Setelah 3 jam kami mengahabiskan waktu bersama, akhirnya kami berdua pulang. Dyos segera menghampiri motornya yang terparkir tak jauh dari tempat kita duduk. Aku berjalan menuju sisi jalan, untuk menunggu Dyos mengambil motornya.
“Yuu..naek” Ajak Dyos. Dan aku mengangguk sambil menaiki motor Dyos.
Sepanjang perjalanan kami pulang, tak banyak pembicaraan yang kami lakukan. Aku lebih sering terdiam. Dyos pun seperti konsentrasi dengan jalanan dan kemudi motornya. Tapi malam itu sangat dingin. Aku yang tidak menggunakan baju hangat, mulai kedinginan. Tanganku seperti dibekukan dalam mesin pendingin. Tubuhku bergetar terkena angin malam di tengah perjalanan. Dyos tampaknya merasakan aku bergetar kedinginan.
“Kenapa? Kamu kedinginan ya Biy? Tangan kamu dingin banget” Tanya Dyos, sambil memegang tangan ku yang menempel di samping pinggangnya.
“Hemmh, ngga kok”
“hah?

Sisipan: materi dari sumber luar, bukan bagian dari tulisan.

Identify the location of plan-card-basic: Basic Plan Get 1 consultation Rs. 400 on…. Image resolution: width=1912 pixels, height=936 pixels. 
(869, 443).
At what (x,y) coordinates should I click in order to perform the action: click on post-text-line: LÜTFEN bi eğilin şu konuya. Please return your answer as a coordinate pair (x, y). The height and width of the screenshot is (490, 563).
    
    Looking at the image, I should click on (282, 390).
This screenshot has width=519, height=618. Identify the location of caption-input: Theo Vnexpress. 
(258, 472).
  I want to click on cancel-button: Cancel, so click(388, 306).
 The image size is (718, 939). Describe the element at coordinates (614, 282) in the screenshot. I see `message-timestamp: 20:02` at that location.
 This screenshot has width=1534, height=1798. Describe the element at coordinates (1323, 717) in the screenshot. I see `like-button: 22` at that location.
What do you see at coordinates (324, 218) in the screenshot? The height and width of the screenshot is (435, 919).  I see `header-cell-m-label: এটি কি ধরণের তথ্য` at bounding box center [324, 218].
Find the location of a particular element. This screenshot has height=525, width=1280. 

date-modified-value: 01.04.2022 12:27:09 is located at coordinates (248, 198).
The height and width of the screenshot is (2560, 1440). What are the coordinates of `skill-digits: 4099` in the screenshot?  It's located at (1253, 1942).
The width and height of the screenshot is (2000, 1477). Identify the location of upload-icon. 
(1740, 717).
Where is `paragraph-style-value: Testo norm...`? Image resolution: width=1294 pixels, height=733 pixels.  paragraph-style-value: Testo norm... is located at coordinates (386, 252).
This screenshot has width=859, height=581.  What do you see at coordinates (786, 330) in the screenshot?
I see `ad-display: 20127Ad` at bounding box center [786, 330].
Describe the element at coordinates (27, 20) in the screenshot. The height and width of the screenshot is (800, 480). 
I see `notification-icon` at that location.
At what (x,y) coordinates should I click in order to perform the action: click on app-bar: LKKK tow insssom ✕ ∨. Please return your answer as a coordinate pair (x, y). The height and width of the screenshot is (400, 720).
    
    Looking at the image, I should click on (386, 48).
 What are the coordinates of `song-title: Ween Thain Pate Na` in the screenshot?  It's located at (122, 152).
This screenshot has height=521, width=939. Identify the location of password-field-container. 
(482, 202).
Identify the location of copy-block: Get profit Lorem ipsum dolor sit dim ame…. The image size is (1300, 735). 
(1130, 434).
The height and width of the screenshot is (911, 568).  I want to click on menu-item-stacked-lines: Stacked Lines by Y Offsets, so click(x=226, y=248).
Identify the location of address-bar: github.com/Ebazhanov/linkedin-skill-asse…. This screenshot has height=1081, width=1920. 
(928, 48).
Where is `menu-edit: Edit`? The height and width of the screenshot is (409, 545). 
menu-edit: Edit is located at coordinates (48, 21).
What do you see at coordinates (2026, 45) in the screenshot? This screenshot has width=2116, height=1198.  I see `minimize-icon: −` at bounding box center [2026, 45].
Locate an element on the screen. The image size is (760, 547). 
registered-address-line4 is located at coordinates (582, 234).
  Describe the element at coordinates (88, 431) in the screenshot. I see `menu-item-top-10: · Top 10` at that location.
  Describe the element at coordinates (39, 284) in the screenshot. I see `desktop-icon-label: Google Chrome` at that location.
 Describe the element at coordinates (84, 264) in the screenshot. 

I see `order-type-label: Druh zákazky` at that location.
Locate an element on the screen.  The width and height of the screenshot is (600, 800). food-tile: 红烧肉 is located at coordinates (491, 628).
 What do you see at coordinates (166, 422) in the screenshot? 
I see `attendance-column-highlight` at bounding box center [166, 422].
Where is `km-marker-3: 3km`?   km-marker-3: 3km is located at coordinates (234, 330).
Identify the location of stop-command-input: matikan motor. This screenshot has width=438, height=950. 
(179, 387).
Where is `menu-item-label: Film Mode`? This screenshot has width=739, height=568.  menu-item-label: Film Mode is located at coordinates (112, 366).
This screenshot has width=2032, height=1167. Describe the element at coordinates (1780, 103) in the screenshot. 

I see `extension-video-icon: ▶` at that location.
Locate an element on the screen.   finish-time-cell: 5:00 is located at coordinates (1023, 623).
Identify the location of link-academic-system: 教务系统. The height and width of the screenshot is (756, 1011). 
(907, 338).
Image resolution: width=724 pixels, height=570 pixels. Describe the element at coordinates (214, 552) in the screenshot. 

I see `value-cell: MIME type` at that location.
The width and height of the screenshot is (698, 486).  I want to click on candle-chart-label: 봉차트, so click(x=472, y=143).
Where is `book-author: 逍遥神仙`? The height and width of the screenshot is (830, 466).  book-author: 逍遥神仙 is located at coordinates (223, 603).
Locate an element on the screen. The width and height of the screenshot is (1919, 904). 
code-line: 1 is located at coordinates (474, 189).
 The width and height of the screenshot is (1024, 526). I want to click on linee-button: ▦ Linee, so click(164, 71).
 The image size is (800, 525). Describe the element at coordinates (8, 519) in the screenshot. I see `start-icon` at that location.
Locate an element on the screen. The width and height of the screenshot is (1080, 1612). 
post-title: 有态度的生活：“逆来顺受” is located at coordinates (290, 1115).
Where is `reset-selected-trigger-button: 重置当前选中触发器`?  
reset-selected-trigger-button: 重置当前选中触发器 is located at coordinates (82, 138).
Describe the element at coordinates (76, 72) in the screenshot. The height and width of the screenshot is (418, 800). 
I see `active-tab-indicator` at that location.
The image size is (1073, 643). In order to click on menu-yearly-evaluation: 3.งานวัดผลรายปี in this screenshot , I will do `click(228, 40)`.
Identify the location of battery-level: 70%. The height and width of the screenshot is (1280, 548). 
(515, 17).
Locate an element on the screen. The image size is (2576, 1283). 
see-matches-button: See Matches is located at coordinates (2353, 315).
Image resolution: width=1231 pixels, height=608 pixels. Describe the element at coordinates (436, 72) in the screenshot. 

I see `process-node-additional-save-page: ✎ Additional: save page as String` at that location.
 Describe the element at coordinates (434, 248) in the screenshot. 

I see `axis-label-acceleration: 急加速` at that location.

Engga gimana. Daritadi juga aku tau kamu tuh gemeteran. Suara gigi kamu yang kedinginan juga kedenger kaliii. Sini tangannya” Dyos kemudian mengepalkan tanganku di salah satu tangannya. Aku merasa hangat. Walau tak sepenuhnya. Tapi Rasa dingin itu menjadi terlupa tiba-tiba. Aku tersenyum di belakang punggung Dyos. Menyadari di sepanjang perjalanan itu tangan Dyos tak henti menggenggam tanganku.